Kehidupan Di Balik Topeng

1.6K 167 8
                                    

تها دوا الحبّ غيباًبالدُّعاَءْ
Sampaikan cinta dalam diam, dengan saling mendoakan satu sama lain.

إذاالشي من تصيبك عمره ما يكون لغيرك
Jika sesuatu memang ditakdirkan untuk mu sampai kapanpun tidak akan pernah menjadi milik orang lain.

Brak. . .

Ali menutup lokernya sehabis membaca kata kata yang dia buat setahun lalu.

Punggung yang kokoh itu bersandar pada pintu loker. Ali tersenyum mengingat cerita cinta segitiga yang terjadi pada dirinya.

Sekarang tugasnya hanyalah menata hati untuk segera melupakan Zahra.

"Kak Zahra".

Zahra melirik seseorang di ambang pintu. Dia terkejut ketika melihat sosok yang dirindukannya.

"Zain".

"Kak".

Langkahnya cepat berjalan kearah pintu. Dipeluknya tubuh Zain untuk melampiaskan semua kerinduannya.

"Aku rindu kakak". Bisik Zain ditelinga Zahra.

Gadis itu melepas pelukannya. Menatap wajah Zain dengan penuh pertanyaan.

"Mengapa kau disini?".

"Aku ga boleh menjenguk kakak ku yang cantik ini?". Tangan nakal Zain berhasil mencubit hidung Zahra.

"Ah apa sih, lepas". Zahra segera menepis tangan Zain.

"Haha hidung kakak merah".

"Dasar nakal".

"Aku ikut silaturahmi sama abi dan umi kesini".

"Sekarang mereka dimana?".

"Di pendopo kiai Azhrof, yuk kesana".

Ada rasa yang Zahra masih belum bisa menafsirkannya. Entah apa yang akan terjadi, dia begitu merasa canggung hari ini.

Benar saja. Kehadirannya disambut oleh keluarganya dan keluarga pesantren. Dia melirik Ali dan Shofi yang juga ada disana.

"Assalamualaikum".

"Waalaikumsalam nak". Khodija bangkit, memeluk putri kesayangannya itu.

Sejenak mereka berbasa basi menanyakan kabar yang selama ini tak berjumpa, hingga suasana berubah menjadi tegang.
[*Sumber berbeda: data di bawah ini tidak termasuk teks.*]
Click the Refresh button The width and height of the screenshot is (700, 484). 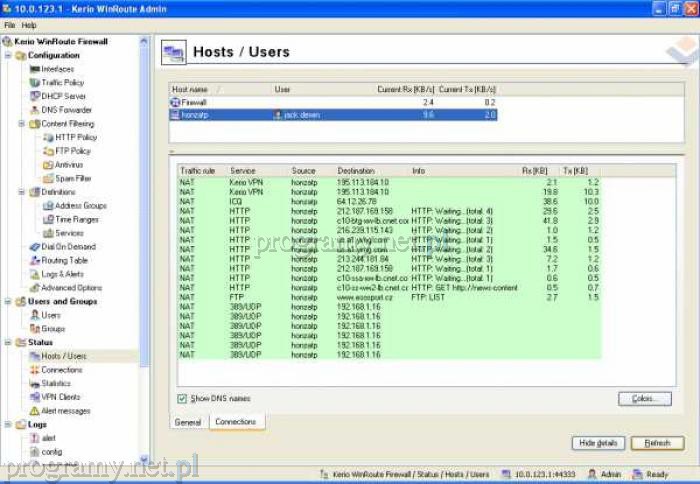(657, 443)
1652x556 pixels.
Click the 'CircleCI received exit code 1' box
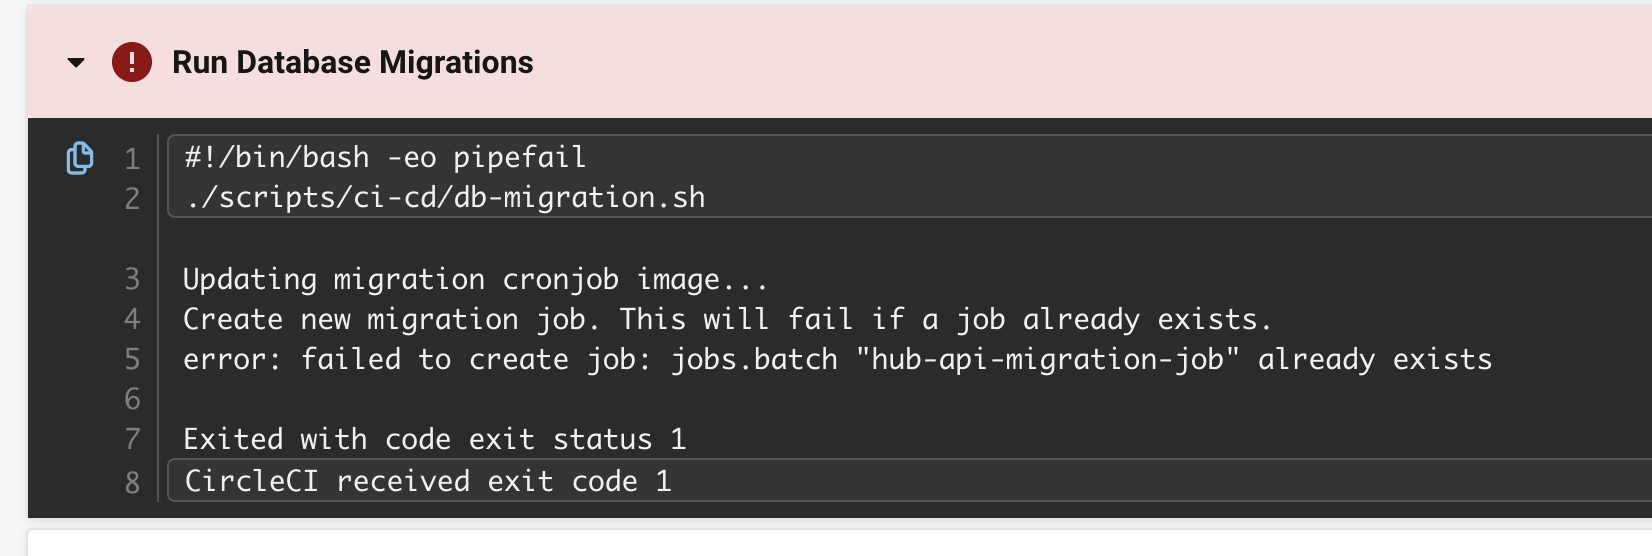click(909, 481)
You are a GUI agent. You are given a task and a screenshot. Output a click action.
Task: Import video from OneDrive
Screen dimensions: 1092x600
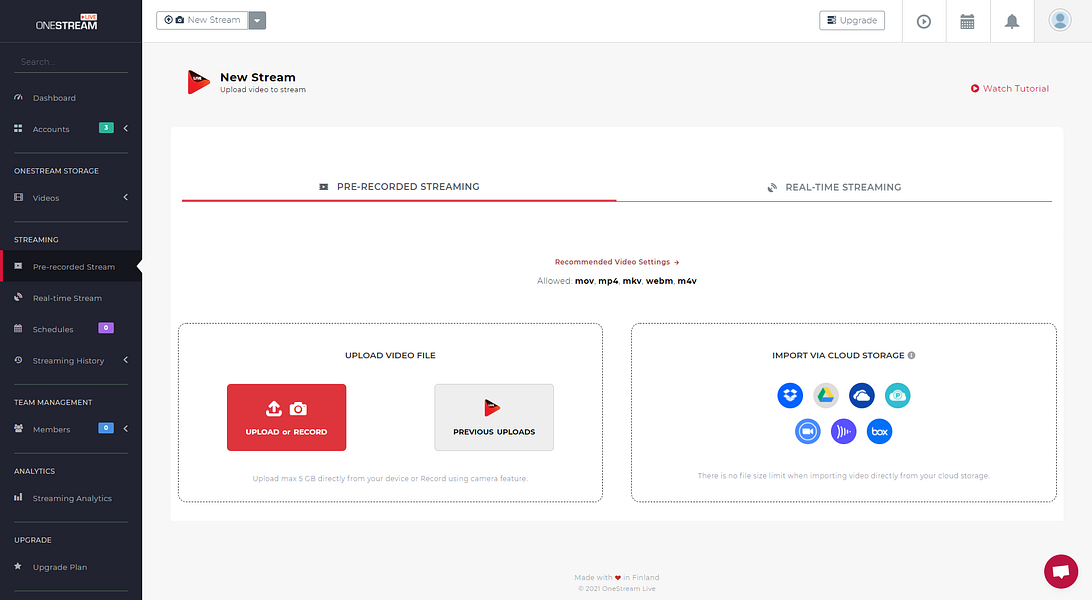pyautogui.click(x=861, y=395)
Hening. Raut wajah dua keluarga menjadi tegang. Kiai Arsyad menatap Zahra dan angkat bicara.

"Begini nak, untuk pengembangan pesantren Al Ahzaf dan Ar Rahman, serta menjalin hubungan kekeluargaan yang erat".

"Aku dan umi mu memutuskan untuk menikahkanmu dengan Gus Raihan, bagaimana nak apa kau setuju?".
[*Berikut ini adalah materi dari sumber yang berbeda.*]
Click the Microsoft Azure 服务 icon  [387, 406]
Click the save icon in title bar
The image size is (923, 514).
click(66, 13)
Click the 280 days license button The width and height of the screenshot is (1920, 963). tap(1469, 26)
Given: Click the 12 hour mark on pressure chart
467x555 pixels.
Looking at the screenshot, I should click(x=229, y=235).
Zahra terkejut. Bagaimana mungkin ini bisa terjadi. Tatapan matanya jatuh pada Shofi yang menunduk, ada raut wajah kesedihan yang disembunyikannya.

Jadi bagaimana sekarang? Apakah Zahra akan menerima pernikahannya ini? Sementara hatinya masih menyimpan rasa kepada Ali.

Ali masih tersenyum dengan perasaan yang teramat sangat kacau. Lelaki itu berusaha bersikap tenang walau hatinya memberontak.

"Abi, aku butuh waktu untuk menjawabnya, beri aku waktu sebentar saja untuk memutuskan".

"Zahra. . .".

Dengan cepat kiai Azhrof menghentikan ucapan kiai Arsyad.

"Biarkan dia berfikir untuk memutuskan kehidupannya".